Kimatni Rawlins, 41, of Silver Spring, Maryland – a former football running back at the Georgia Institute of Technology in Atlanta – found incentive to work out when he shot from 205 to 255 pounds after years of poor health habits. He was still eating like a college athlete, he says, but not exercising like one. "I was 35 years old, and I looked in the mirror and thought, 'Enough is enough,'" Rawlins recalls.
Although he had only practiced sprint intervals as a running back, Rawlins decided to train for a half-marathon. He also changed his eating habits, dropping fast food and sugary drinks for a clean, plant-based diet. After successfully losing the 50 pounds he had packed on, he founded Fit Fathers, a health, wellness and fitness training service for fathers who want to live healthy lifestyles.
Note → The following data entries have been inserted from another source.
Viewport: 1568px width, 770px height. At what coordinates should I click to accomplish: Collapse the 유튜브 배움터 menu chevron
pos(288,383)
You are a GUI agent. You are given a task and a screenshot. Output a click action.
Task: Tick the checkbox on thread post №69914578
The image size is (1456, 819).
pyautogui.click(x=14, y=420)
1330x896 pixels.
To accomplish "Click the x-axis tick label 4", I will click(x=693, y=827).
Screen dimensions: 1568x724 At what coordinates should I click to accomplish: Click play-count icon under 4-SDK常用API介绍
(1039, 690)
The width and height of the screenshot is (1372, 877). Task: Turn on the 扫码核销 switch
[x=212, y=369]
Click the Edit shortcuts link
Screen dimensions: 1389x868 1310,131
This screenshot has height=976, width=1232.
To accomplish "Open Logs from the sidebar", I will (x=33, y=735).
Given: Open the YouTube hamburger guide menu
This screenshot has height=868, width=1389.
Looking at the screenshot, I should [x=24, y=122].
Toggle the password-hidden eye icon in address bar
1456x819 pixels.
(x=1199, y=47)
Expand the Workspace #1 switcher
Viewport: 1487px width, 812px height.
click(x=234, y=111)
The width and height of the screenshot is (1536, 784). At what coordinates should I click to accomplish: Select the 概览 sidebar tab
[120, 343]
Six years later, Rawlins continues to work as a fitness trainer, educating others on how to incorporate nutrition and exercise into their daily lives.
Rawlins suggests setting specific short-term and long-term goals, and notes that they don’t have to be complex – strive to bike more or run a 5K, for example. Anything that allows progress to be tracked will suffice.
Reifsteck suggests creating an action plan for achieving fitness goals. Start by asking questions such as:
When will I exercise?
Where will I exercise?
What are some obstacles I may have to overcome?
What will I do to overcome those obstacles?
How can I make working out more enjoyable?
After creating an action plan, write it down. People who write down their goals are more successful than those who don't, research suggests.
Work Out With a Friend
Since athletes are accustomed to exercising with a team, suddenly working out alone can be challenging. “I really do miss the fact that you had those strong bonds on a team,” Kruchten says. The relationship between teammates is complex – a teammate can be an ally and a competitor. They also provide a source of motivation and camaraderie that’s hard to replace.
Instead of training alone, ask a friend or former teammate to join. “Find a workout buddy who can help hold you accountable to your goals and create that social connection in your exercise experiences,” Reifsteck says. Partner sports such as racquetball and one-on-one basketball can also help make exercise sociable.
Make Workouts Fun
Having fun is a great way to stay motivated during a workout. “It may sound cliche, but the most important thing is to find activities you enjoy,” Acosta says. Those who enjoy what they're doing are more likely to stick with it over time. And there are plenty of ways to spice up those 150 minutes of activity each week.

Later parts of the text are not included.